Objectives ▸
1. In the post below, which design activities does the writer name when describing the strategy behind design? List every one.
2. Please reproduce the stretch of the post below from "But I have also" through "have been lost." word for word.
**** Extract ****
I know I have been quiet this year, making my first post in March is a little sloppy, but now that I am back at uni studying Communications, majoring in media studies it is time to get serious about writing.

I have had a love for all types of communication for a long time – being a creative soul I was drawn to the visual arts, and graphic design in particular. I was fascinated with the process of planning and executing design, and the strategy behind it – logo design, branding, putting together advertising campaigns, and my first love – illustration. So off I went and applied for a Diploma of Graphic Design, and I am proud to say I finished it last year and now can call myself a designer.

But I have also had a love for written communication, and writing in all forms since I was a little girl. I would spend hours playing with my toys making up fantastical stories of daring, courage, and adventure as I led my playmates through the thick jungles of my mum’s garden’s undergrowth. When I got a little older and had learnt to write, countless stories would be written as part of school projects, and when that wasn’t enough I began to write in small journals. This became a bit of an obsession as I got older, and to this day I have about 15 journals that I have kept on and off over the years, not counting the ones that have been lost.
**** Given information ****
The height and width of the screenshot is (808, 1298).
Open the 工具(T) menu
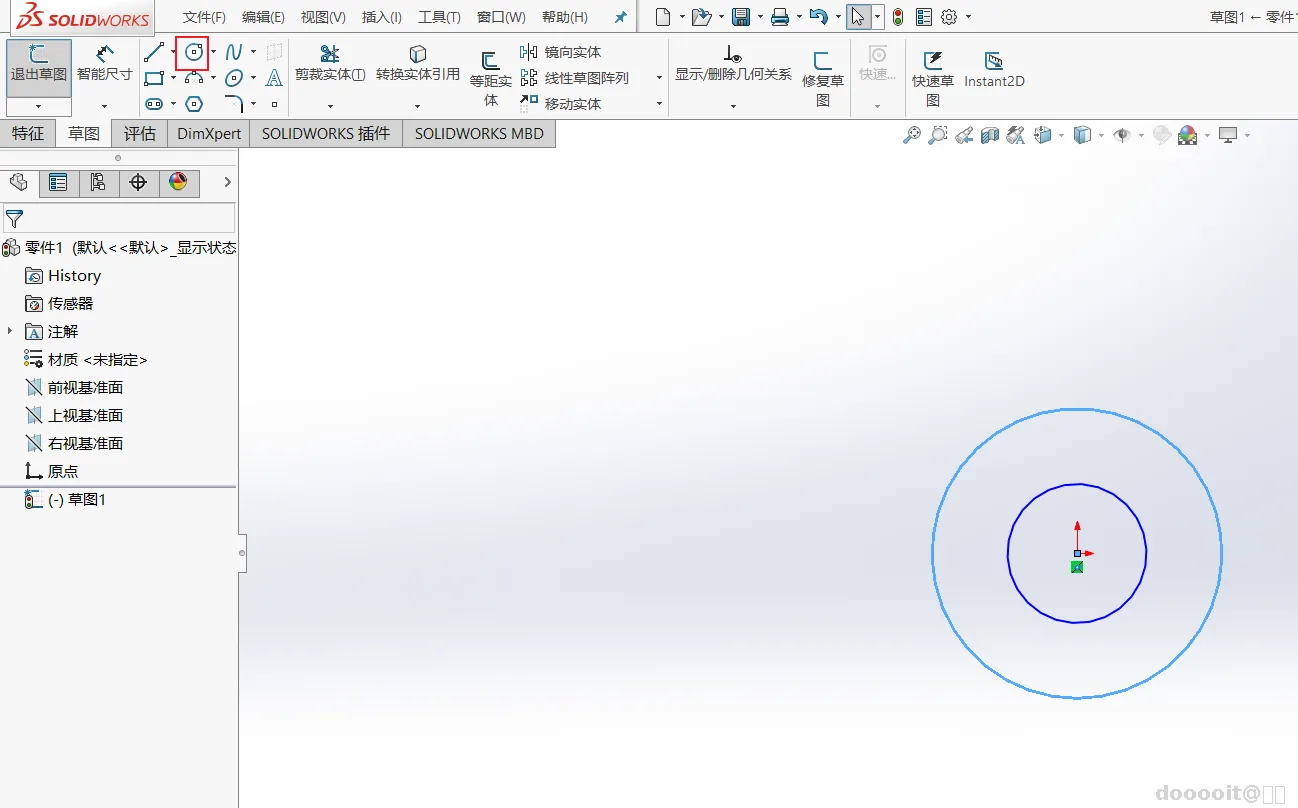point(439,17)
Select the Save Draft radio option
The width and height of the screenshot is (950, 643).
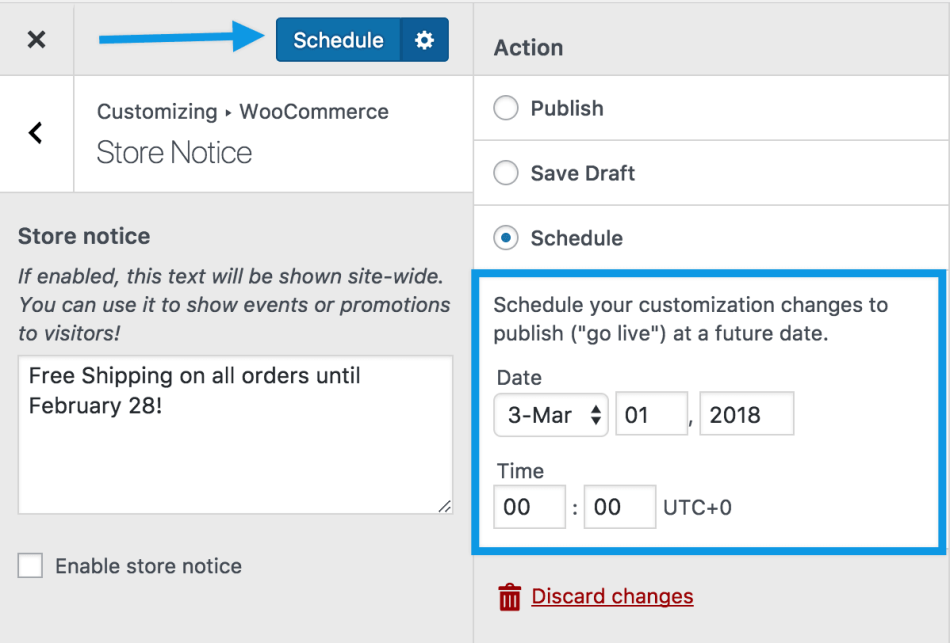coord(507,173)
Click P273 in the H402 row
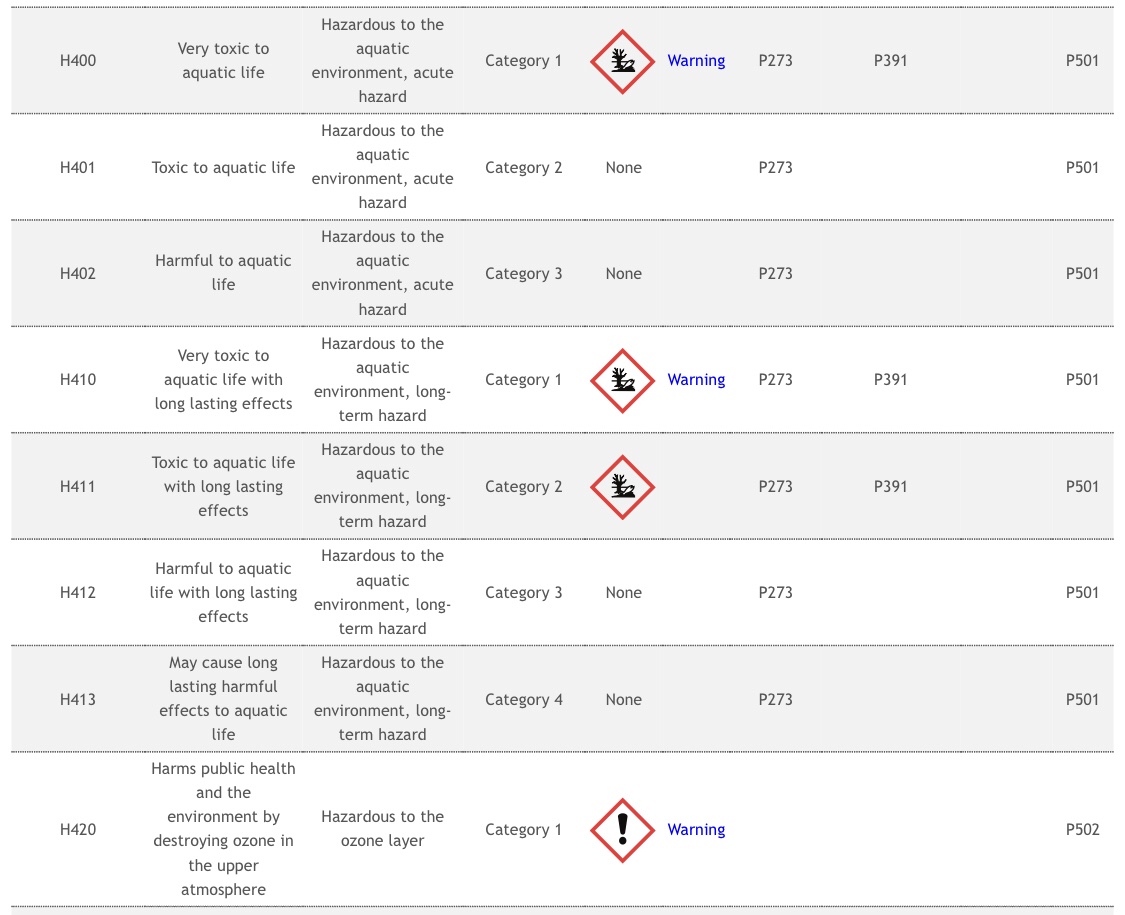Image resolution: width=1125 pixels, height=915 pixels. [775, 274]
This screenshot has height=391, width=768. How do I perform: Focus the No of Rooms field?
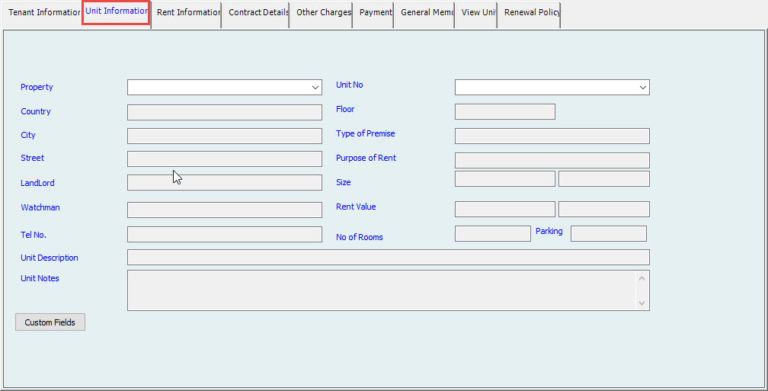(x=493, y=234)
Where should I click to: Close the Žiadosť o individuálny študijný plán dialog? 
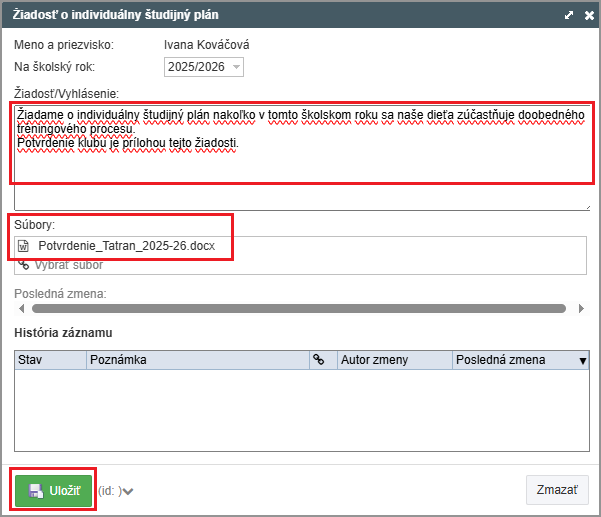coord(586,15)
****
The answers ▸
1.
- Logo design
- Branding
- Putting together advertising campaigns
- Illustration

2.
But I have also had a love for written communication, and writing in all forms since I was a little girl. I would spend hours playing with my toys making up fantastical stories of daring, courage, and adventure as I led my playmates through the thick jungles of my mum’s garden’s undergrowth. When I got a little older and had learnt to write, countless stories would be written as part of school projects, and when that wasn’t enough I began to write in small journals. This became a bit of an obsession as I got older, and to this day I have about 15 journals that I have kept on and off over the years, not counting the ones that have been lost.